A bitter cry of horror burst from the circle of braves, a shriller wail from the outer ring of women, and as the uproar grew the tall figure of the ancient leader was seen to totter, sway and fall.
Pŭl-Yūn had leaped to his feet snatching right and left for axe and knife in the blind impulse of wrath. Honk-Ah, horror-struck at his impiety, stood for some breaths covering his wide open mouth with his hand, a petrifaction of remorse, whilst his friends fell away from him as from an infected thing; then, seeing his enemy and master, the new chief, in whose hand lay his life and his limbs to torture at his will, bounding across the open circle towards him, he turned and fled with winged feet.

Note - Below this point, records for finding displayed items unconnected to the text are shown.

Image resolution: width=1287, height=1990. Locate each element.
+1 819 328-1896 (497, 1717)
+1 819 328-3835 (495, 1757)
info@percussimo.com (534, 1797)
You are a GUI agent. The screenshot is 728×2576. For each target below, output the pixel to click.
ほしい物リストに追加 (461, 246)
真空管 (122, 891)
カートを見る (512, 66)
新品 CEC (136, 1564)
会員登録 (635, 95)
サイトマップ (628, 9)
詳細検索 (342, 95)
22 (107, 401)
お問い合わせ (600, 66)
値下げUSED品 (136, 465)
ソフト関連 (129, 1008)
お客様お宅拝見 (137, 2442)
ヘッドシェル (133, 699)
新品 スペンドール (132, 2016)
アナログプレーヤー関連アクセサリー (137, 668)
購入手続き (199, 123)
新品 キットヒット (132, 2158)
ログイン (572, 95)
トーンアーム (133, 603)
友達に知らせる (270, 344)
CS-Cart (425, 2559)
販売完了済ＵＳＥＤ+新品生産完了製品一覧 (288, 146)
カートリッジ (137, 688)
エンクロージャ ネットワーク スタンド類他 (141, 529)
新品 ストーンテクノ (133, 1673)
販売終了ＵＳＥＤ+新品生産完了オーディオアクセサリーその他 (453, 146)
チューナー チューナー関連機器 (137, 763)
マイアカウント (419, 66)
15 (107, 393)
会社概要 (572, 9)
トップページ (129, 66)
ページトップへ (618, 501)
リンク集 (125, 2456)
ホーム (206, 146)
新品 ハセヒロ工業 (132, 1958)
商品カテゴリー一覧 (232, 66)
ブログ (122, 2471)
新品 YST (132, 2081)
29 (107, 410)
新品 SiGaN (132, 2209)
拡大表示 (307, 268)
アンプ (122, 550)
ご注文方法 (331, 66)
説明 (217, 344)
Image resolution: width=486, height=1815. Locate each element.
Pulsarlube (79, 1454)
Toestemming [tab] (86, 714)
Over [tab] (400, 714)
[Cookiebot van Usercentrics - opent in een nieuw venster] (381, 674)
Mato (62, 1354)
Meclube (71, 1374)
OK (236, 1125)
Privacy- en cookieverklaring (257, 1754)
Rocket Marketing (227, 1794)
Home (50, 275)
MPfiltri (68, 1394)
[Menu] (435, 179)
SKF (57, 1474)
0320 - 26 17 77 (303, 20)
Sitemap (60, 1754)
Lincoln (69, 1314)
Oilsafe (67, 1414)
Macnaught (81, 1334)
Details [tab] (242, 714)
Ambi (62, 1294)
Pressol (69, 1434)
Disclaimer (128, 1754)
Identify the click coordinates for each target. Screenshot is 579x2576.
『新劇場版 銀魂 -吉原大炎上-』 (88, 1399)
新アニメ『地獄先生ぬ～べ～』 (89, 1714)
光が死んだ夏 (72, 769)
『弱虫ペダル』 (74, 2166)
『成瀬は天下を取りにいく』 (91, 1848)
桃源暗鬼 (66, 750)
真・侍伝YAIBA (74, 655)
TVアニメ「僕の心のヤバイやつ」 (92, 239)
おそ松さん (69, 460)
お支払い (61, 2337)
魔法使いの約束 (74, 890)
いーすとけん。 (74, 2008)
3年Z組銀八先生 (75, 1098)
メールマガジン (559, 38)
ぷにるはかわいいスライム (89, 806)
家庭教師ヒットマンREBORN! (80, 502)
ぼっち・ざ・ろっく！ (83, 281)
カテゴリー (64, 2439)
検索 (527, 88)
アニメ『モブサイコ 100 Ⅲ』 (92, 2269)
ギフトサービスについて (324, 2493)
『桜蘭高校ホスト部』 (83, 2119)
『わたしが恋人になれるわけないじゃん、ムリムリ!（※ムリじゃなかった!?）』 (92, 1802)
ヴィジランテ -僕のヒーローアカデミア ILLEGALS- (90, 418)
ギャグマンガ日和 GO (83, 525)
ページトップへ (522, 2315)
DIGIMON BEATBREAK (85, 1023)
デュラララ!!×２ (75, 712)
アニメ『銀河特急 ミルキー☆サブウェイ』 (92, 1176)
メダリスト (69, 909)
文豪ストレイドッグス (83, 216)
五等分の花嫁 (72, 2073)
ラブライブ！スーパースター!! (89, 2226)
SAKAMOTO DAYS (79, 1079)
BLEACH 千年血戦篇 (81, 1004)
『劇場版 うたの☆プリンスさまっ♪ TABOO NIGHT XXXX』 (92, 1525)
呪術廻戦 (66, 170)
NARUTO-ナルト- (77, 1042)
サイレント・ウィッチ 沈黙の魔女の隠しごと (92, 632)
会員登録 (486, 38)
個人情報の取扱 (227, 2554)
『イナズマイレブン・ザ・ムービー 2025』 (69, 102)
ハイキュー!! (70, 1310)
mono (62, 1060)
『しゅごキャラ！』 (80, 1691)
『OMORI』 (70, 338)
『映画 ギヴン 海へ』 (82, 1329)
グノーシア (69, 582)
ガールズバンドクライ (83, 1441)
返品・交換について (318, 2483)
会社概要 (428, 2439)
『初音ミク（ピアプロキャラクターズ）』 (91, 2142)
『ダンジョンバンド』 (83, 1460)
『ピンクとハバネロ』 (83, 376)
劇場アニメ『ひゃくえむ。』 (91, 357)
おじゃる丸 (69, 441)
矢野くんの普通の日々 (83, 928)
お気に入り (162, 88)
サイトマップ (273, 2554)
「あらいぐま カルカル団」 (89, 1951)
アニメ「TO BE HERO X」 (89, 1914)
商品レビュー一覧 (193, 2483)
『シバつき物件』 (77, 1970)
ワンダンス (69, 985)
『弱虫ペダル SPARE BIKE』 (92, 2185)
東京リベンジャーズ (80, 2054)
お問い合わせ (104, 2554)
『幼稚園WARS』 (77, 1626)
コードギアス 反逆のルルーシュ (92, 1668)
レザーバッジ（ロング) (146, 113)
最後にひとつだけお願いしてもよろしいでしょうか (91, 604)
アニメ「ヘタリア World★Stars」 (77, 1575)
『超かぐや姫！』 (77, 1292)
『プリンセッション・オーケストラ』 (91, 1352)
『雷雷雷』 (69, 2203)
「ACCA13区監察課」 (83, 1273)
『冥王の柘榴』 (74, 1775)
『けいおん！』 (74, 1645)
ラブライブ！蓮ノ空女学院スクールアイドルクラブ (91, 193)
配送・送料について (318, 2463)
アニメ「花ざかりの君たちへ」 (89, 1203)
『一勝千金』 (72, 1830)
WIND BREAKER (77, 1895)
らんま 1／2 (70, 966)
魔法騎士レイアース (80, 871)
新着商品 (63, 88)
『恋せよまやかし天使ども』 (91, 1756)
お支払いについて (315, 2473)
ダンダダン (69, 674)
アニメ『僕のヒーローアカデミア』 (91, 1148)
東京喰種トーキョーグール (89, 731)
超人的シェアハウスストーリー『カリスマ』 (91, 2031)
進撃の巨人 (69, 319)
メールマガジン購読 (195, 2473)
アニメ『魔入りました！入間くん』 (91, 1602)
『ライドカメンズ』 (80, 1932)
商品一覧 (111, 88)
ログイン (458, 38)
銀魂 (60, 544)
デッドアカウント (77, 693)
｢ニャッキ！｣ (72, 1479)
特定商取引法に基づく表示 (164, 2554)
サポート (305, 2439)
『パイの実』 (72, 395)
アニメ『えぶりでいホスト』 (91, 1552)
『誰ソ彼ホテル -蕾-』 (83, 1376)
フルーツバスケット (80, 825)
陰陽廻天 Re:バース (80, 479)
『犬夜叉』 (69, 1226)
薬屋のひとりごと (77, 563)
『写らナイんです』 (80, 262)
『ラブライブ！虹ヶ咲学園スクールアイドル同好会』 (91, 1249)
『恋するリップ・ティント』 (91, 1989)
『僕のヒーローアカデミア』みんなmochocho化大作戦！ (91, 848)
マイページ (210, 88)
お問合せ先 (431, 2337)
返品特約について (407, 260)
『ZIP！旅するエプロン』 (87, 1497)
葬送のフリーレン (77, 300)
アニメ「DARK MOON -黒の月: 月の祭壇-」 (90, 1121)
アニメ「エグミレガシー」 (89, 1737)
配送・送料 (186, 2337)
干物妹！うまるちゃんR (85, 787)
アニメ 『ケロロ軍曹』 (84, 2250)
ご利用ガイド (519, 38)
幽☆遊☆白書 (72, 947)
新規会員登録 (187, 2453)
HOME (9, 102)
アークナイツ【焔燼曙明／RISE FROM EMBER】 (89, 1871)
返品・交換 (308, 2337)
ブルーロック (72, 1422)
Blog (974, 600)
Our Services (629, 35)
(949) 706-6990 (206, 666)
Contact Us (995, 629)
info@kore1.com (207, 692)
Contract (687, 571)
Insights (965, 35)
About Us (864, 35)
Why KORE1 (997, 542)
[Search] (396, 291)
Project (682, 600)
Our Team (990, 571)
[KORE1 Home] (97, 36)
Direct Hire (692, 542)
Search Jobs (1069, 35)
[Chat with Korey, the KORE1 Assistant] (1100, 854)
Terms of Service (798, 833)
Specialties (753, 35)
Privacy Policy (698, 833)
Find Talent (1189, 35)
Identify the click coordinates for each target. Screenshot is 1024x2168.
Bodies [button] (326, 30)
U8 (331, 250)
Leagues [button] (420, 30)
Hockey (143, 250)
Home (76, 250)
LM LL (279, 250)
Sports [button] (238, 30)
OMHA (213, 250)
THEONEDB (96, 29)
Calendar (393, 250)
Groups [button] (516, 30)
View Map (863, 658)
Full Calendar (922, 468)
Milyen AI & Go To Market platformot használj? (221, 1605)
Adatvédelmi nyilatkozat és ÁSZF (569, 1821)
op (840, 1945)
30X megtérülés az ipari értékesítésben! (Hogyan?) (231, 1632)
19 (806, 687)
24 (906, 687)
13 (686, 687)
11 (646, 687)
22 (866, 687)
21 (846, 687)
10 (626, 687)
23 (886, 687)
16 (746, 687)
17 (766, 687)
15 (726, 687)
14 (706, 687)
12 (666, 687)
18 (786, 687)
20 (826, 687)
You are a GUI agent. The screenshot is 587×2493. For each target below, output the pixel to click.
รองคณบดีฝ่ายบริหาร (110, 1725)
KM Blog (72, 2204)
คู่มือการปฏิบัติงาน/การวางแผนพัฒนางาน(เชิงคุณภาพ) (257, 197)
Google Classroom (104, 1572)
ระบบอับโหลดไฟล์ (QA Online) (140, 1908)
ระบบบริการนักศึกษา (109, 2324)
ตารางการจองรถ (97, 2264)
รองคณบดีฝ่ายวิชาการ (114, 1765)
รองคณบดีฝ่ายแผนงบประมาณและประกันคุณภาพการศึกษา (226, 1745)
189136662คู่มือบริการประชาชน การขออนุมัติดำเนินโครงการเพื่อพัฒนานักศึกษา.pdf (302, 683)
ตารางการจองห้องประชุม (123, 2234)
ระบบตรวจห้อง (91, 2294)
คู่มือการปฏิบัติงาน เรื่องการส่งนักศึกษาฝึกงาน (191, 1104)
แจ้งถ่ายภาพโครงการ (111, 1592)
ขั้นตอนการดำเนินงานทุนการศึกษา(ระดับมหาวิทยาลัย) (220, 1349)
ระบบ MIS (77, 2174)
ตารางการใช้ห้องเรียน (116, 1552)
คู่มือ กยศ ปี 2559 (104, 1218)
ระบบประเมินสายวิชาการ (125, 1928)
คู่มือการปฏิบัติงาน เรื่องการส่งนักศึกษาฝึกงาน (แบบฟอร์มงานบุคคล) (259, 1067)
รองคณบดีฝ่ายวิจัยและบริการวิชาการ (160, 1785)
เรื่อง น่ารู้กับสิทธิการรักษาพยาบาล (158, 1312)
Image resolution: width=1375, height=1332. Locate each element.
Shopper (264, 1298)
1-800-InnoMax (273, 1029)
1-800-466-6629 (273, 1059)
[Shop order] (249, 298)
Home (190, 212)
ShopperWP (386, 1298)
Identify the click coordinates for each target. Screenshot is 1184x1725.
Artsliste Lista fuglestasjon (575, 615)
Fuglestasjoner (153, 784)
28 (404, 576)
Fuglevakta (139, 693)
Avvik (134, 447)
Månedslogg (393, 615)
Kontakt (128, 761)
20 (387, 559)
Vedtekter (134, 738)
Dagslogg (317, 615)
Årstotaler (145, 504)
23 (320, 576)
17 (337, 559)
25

He had yet a chance, not only for life alone, but for far more than life, for the chieftaincy of the tribe! If he could reach covert and maintain himself alive for ten days and ten nights the Headship of the Sun-Men was his.
Such was the Custom of the Tribe. Such was the rule of succession of the Priests of Nemi (Kings of the Grove) down to the times of the Antonines; such, within living memory, was the law of the Red-skins of the Middle States.